Had you been wondering where I’d disappeared to? Sorry about that. My elderly parents are in need of an extra helping hand right now so I’ve been otherwise occupied. I’ve also had the little business of an operation to recover from and that’s kept me somewhat quieter than usual. This week, it’s definitely been a case of Steph nose best 😉
Recovery from surgery can usually be measured in steps. You know the way it is… two steps forward, one back until you’re over the worst and then it’s generally steady progress from then on. My recovery on this occasion has taken on a different pattern. The first 10 days post-op were the easy bit and it’s been a bit up and down since then. If there’s one thing I’ve learnt over the years as a patient, it’s never to doubt myself when it comes to reporting symptoms.
I requested another appointment at the hospital yesterday as I sensed something wasn’t right. The consultant examined my head endoscopically and was able to confirm my suspicions. Despite daily wash-outs since the surgery, the inside of my head had crusted up again and was in need of further Spring cleaning. I continued to insist that I could also smell decay. After working on my head for some time, the culprit was soon identified. The donor site for the graft was to blame. Some dead cartilage was visible on one side of the nasal septum where tissue had been removed and rotated upwards into my forehead, for grafting. Once this decaying cartilage had been cut away yesterday, my airway felt very much better.

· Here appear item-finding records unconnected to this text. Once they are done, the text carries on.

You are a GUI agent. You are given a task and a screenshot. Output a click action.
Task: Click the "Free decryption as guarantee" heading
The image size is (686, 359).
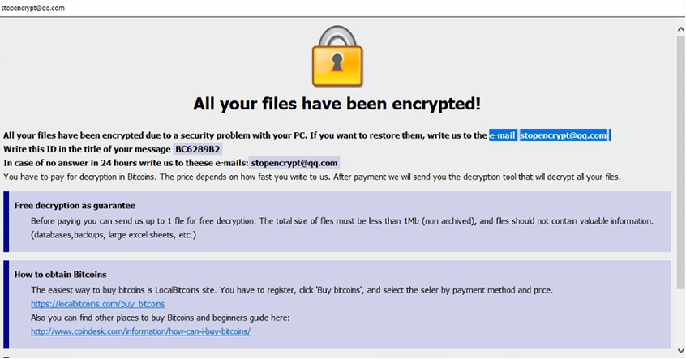coord(75,206)

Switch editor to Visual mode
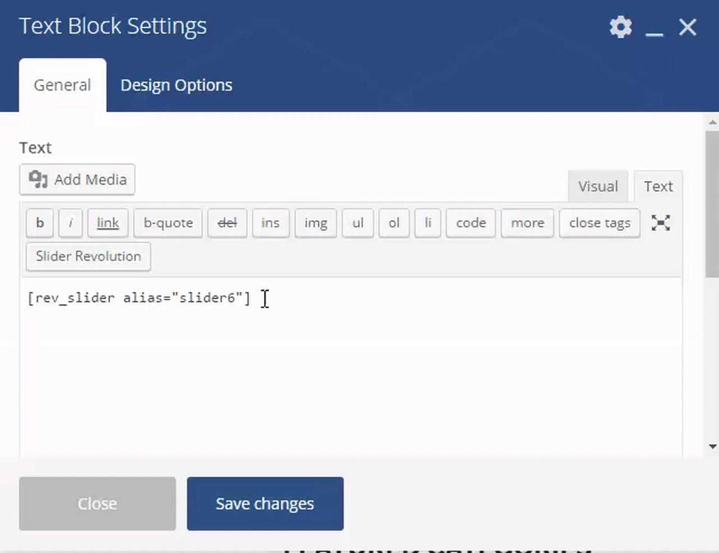point(598,187)
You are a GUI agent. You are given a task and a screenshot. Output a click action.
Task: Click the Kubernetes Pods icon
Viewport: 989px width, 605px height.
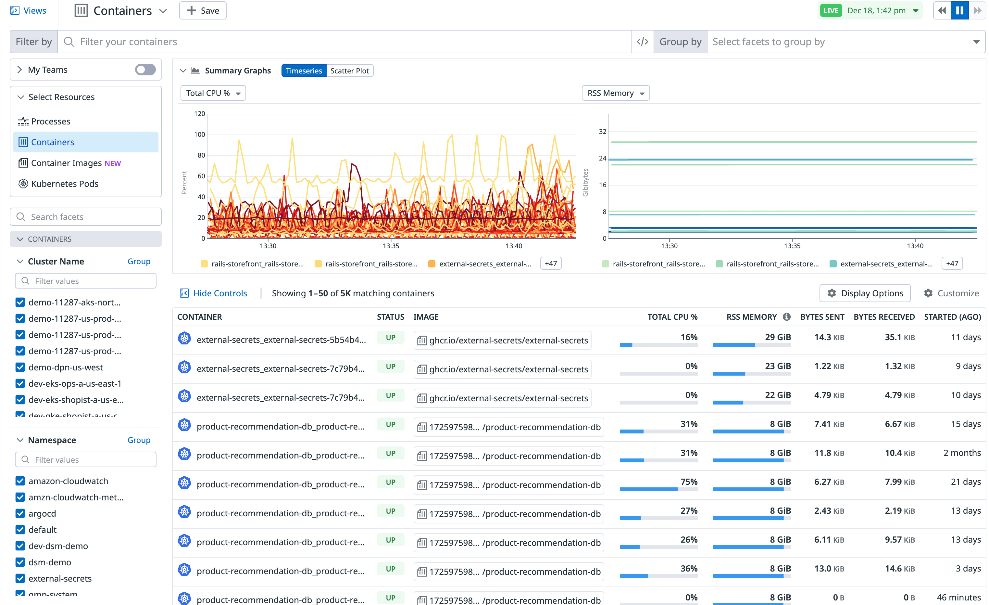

I was patted on the back for my skills of detection and sent on my way with a request to return if symptoms recur.
The culture of healthcare is thankfully changing from one of paternalistic medicine to one of participatory medicine. Everyone is better off when patients are encouraged to engage with the medical profession.
Patients Know Best is actually the name of a company whose website is already integrated into the NHS secure network and helps UK patients with chronic diseases, to manage their health care.